Lines for locating words and elements -
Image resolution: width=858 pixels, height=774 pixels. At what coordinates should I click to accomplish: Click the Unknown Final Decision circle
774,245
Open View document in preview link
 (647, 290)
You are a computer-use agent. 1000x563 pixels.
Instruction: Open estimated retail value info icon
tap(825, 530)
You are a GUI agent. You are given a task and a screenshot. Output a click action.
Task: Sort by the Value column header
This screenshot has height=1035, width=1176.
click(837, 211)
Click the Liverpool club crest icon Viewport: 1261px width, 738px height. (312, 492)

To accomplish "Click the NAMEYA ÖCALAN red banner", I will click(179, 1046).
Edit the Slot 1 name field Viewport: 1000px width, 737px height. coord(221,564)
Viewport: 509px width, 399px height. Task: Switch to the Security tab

STATED PROBLEM -
Print the lines exactly as they appear, starting with the line that contains "will click(179, 1046)." and continuing through the last line.

OUTPUT FOR THIS EXERCISE -
To accomplish "Click the NAMEYA ÖCALAN red banner", I will click(179, 1046).
Edit the Slot 1 name field Viewport: 1000px width, 737px height. coord(221,564)
Viewport: 509px width, 399px height. Task: Switch to the Security tab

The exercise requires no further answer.